A room with a view!
Camino Ingles? Camino Frances in 100 to 200k increments? Camino Portugues - the full route? Last 100k of the Camino Frances?
These are the options I'm tossing about at the moment. I will do a Camino this coming May, I just am not sure which one. The Camino Ingles looks very attractive to me right now. The entire route is just over 100k, enough for the Compostella and completely doable with the vacation time I have available to me. I would like to fly into London, spend two days there then take a ferry over to the start point in Ferrol (sp?). This would be a very authentic way to do it. But, to do it alone would be a real challenge. The route still has not really caught on and from what I've read, maybe one pilgrim a day comes through. There doesn't seem to be a lot of pilgrim infrastructure so with few refugios, hotels would have to be found along the way. And I would be very alone which has as many positives as it does negatives.
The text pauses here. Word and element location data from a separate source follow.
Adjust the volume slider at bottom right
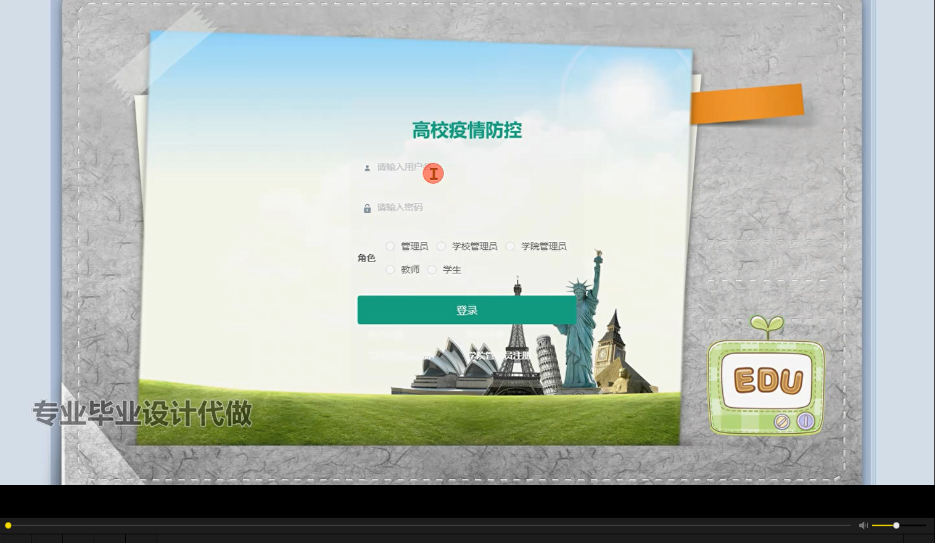935x543 pixels. pos(896,525)
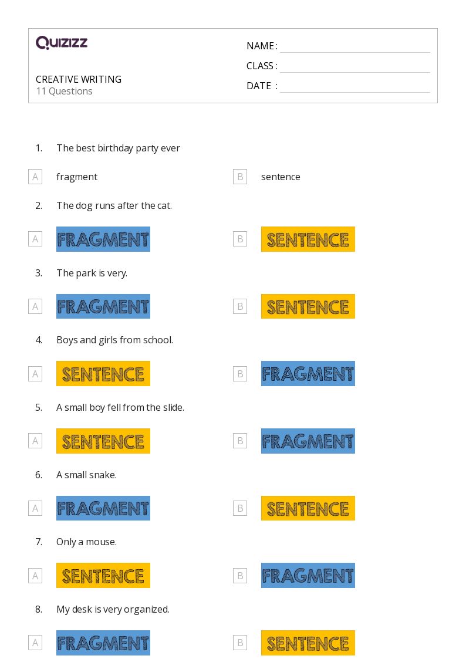Check box A for question 1 fragment
The image size is (466, 659).
[x=35, y=177]
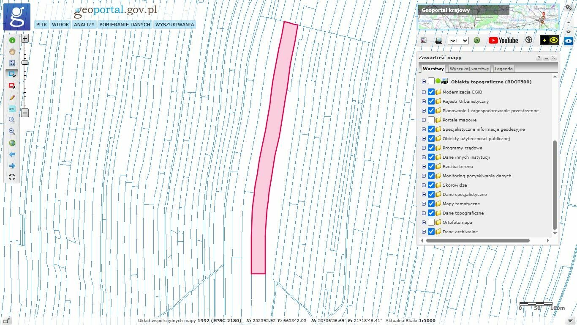
Task: Activate the green info identify tool
Action: point(12,40)
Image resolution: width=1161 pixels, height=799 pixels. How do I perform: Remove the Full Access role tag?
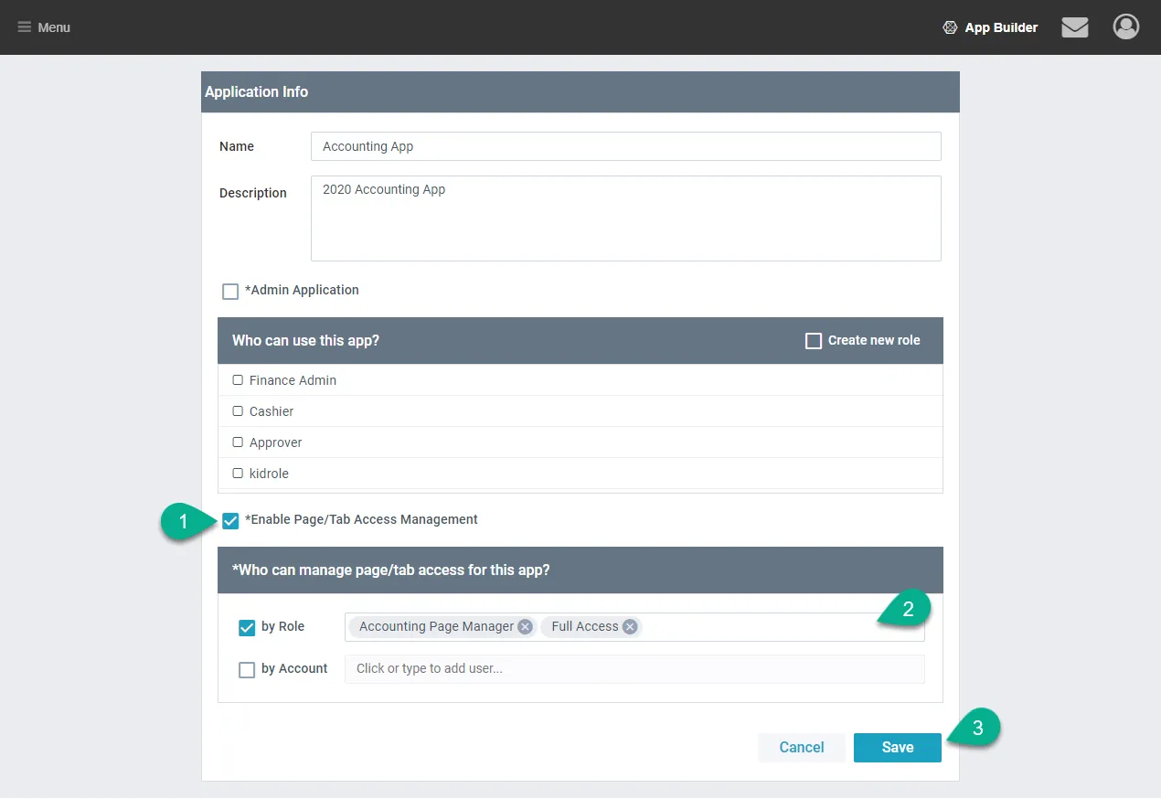[630, 626]
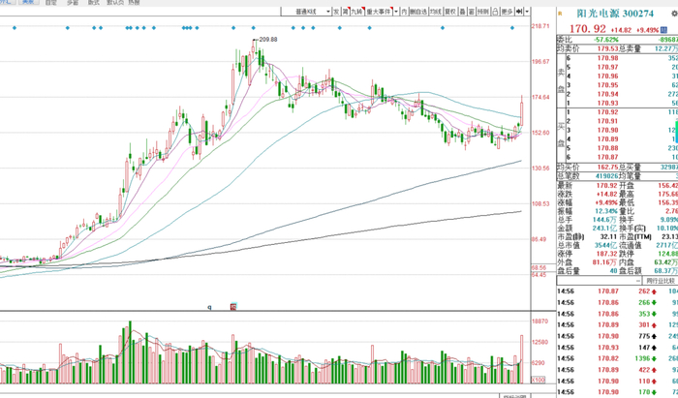The width and height of the screenshot is (678, 398).
Task: Switch to the 热榜 tab at top
Action: click(x=134, y=3)
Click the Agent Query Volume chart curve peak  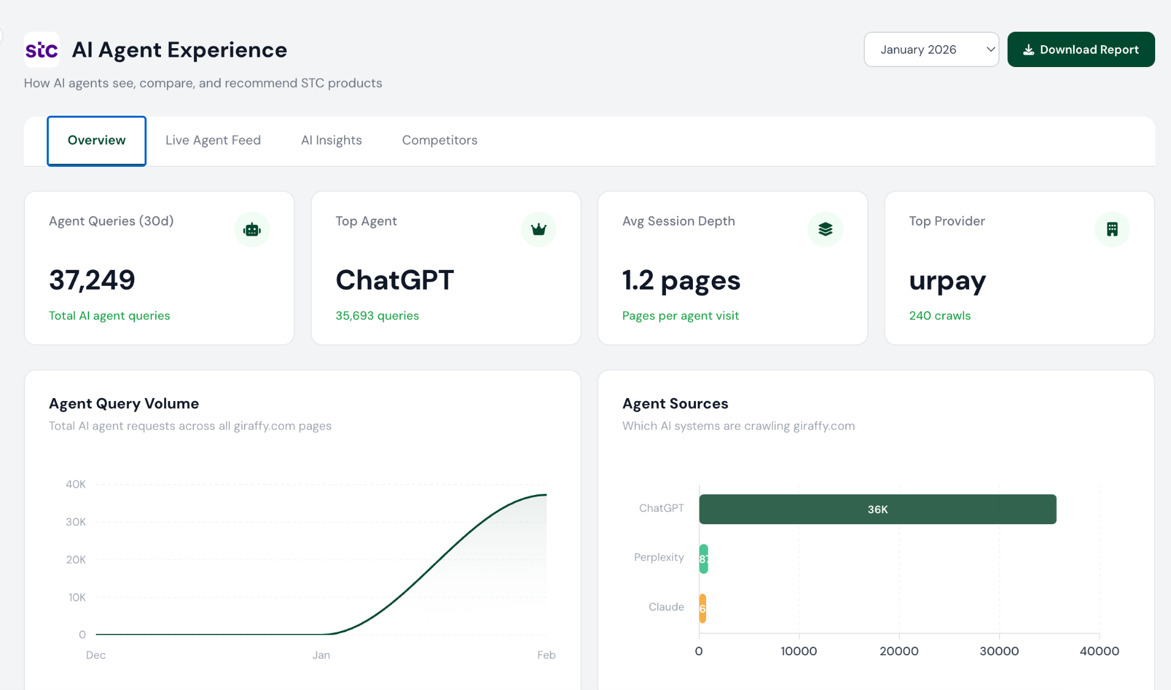545,495
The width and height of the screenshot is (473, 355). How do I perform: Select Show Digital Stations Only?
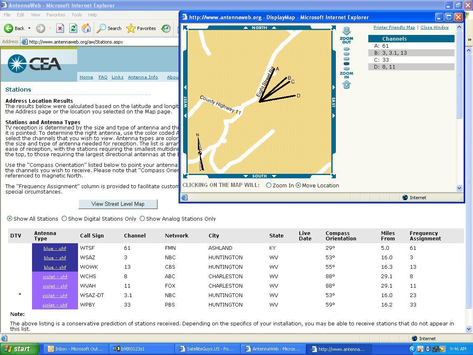pos(64,219)
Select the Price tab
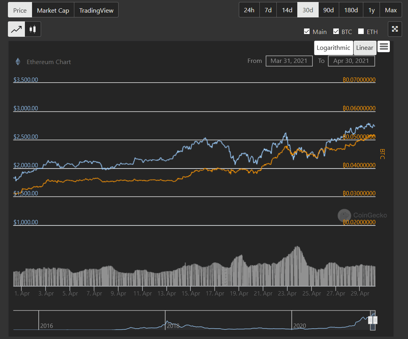Image resolution: width=408 pixels, height=339 pixels. click(20, 10)
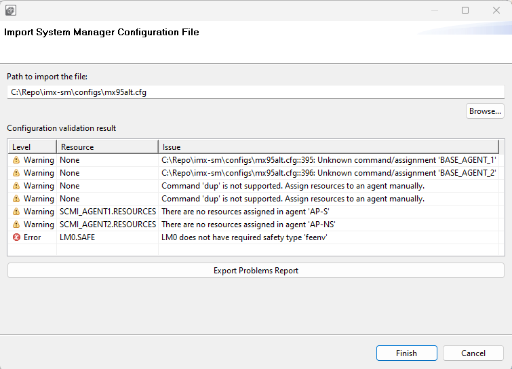Click the application icon in the title bar
This screenshot has width=512, height=369.
11,10
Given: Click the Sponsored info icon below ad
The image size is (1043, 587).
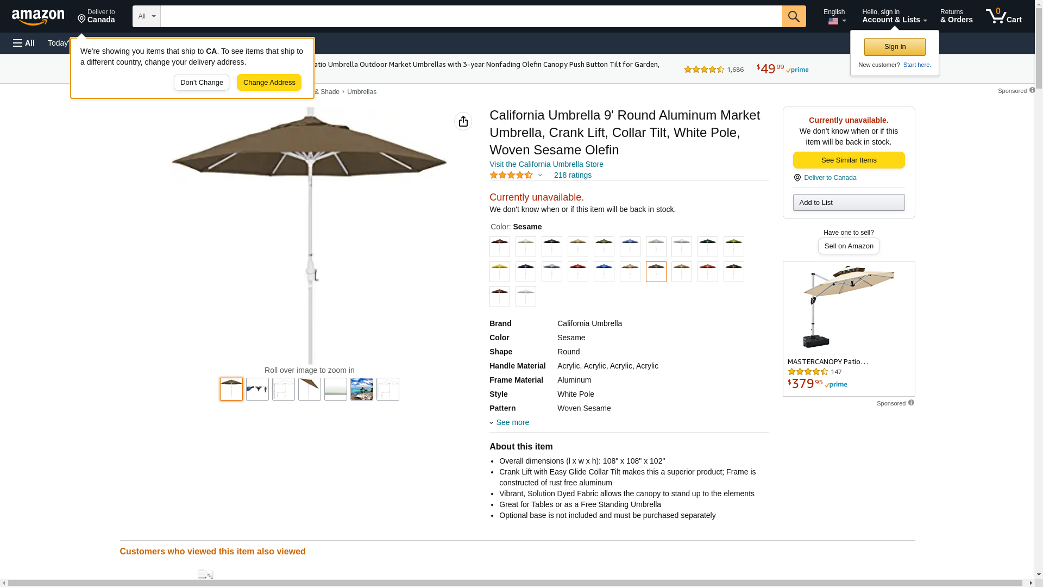Looking at the screenshot, I should pyautogui.click(x=911, y=403).
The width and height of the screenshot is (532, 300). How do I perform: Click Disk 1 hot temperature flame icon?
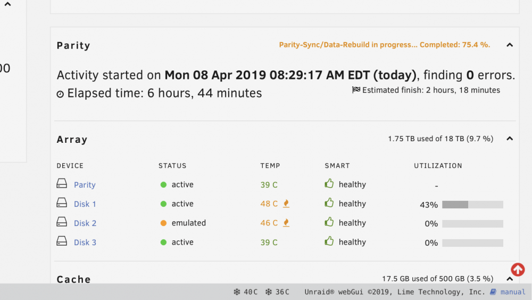point(286,204)
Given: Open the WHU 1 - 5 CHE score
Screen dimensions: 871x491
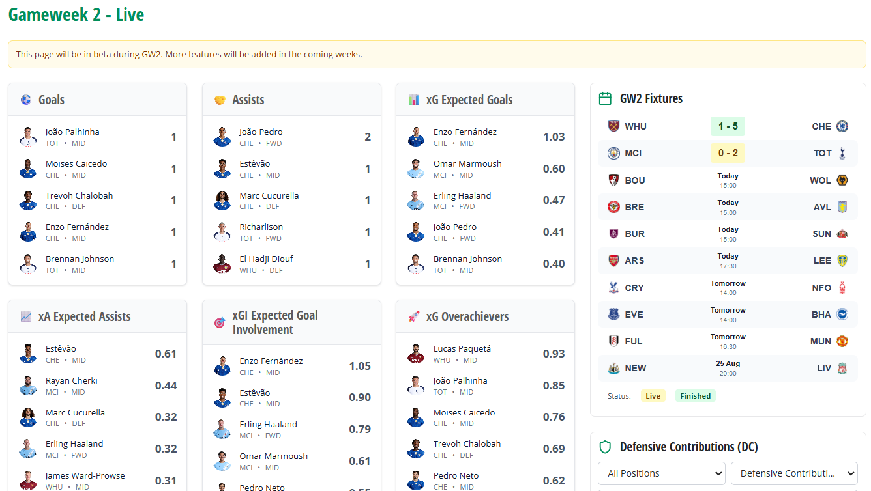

I've just this week started studying the various routes. I have some time before I need to make a decision. Then on to the logistics. What city/country to fly into? Train connections. Hotels. Buses. It was so much easier last year when Karin did all the leg work! But then, you get from an effort what you put into that effort and that's another lesson I've learned from the Camino.
Despite my initial disappointment at our decision to do the Portuguese Camino rather than a part of the French route, I soon got completely psyched. The Portuguese route is the second most popular Camino and very pilgrim friendly.
By January, out plans were pretty firm. We would leave the Thursday before Memorial Day and fly back June 1, the day before my birthday! It was time to book the tickets!
I have an excellent travel agent, her name is Karen and she works at Liberty Travel in Cherry Hill. I urged my Camino companions to use her for our travel arrangements. I told them how she really went over and above for me in 2007 when my son and I were going to Munich over his spring break. He was supposed to fly home from South Carolina that Friday then Saturday, we would take our evening flight from Philadelphia to Munich. Except one small glitch, the St. Patrick's Day ice storm that shut down the entire east coast! My travel agent worked long and hard in that ice storm to get my son on a flight the following day which was no easy task. Getting him to Philadelphia turned out to be a real nail biter but that's another blog for another day!
My Camino companion Karin books travel as part of her job but agreed to use my travel agent. So on a cold Sunday afternoon in early February, we all met at Liberty Travel to book the trip. Getting our tickets meant we really were going on Camino. With tickets in hand, we couldn't change our minds!
When we arrived at the travel agency, it started to snow, rather heavy too. I took it as a good omen because the same thing happened when I first met with Karen to book my Munich trip.
It took no time at all to book the flights. Philly to Lisbon and for the return, Santiago to Madrid then Madrid to Philadelphia. We began to look at hotels as well but Karin wanted to hold off. I was kind of disappointed but I figured she wanted to search on line for a better deal. But, WE HAD OUR TICKETS! Our Camino was going to happen!
Afterwards, we all headed to Five Guys Burgers and Fries to celebrate. I remember we got burgers with jalepenos. They were fresh jalepenos, not jarred and were really very hot! I like Five Guys, they give you free peanuts and I'm a total nut junkie.
Camino Karin did find and book our rooms on line. We needed a hotel for one night in Porto and then two nights in Santiago. Joe was pushing to stay at least one night in one of the refugios in Santiago but good sense prevailed! Though I had some reservations about the hotels selected, at that point, I was just happy to have a room in which to sleep. It seemed the hotels weren't that much of a bargain though. I had a feeling we would have done better had we used the travel agent.
For my Munich trip, my travel agent put us up at the K&K Harras. It was in a very nice residential neighborhood, not in the heart of the Marienplatz tourist district. But, the U-Bahn was right across the street and put me in the city center in less than 15 minutes. Everything about the hotel was wonderful. There was a great free breakfast buffet and it had the best, most fluffy bed I every slept in. Best of all, it cost $2,000 less than a hotel in the city center. Travel agent expertise at it's finest. Had I tried to find a lower cost hotel on my own, who knows where I would have ended up.
I'll give an example using a city I know well, Philadelphia. And pretend I'm a tourist from anyplace in Europe who wants to book their own trip to see the city that was the cradle of American liberty. So in checking things out on line, I see the downtown hotels are pretty expensive. But for a whole lot less money, I can stay in a hotel by Temple University which has public transportation nearby. Great, I can take the bus and be at the Liberty Bell in ten minutes. It's right near a university so it must be a nice area. Who needs a travel agent? For anyone who booked that trip all I can say is, may God have mercy on their soul!!!
Both of our self-booked hotels were fine really, just way off the track from where I was hoping we would be. In retrospect, after Karin found the hotels online, I should have gone back to my travel agent to see what she could find. 20-20 hindsight!
Our self booked hotels weren't all that bad, the TC Santiago was actually a never nice hotel but I'll talk more about them when I get to actually talking about the Camino.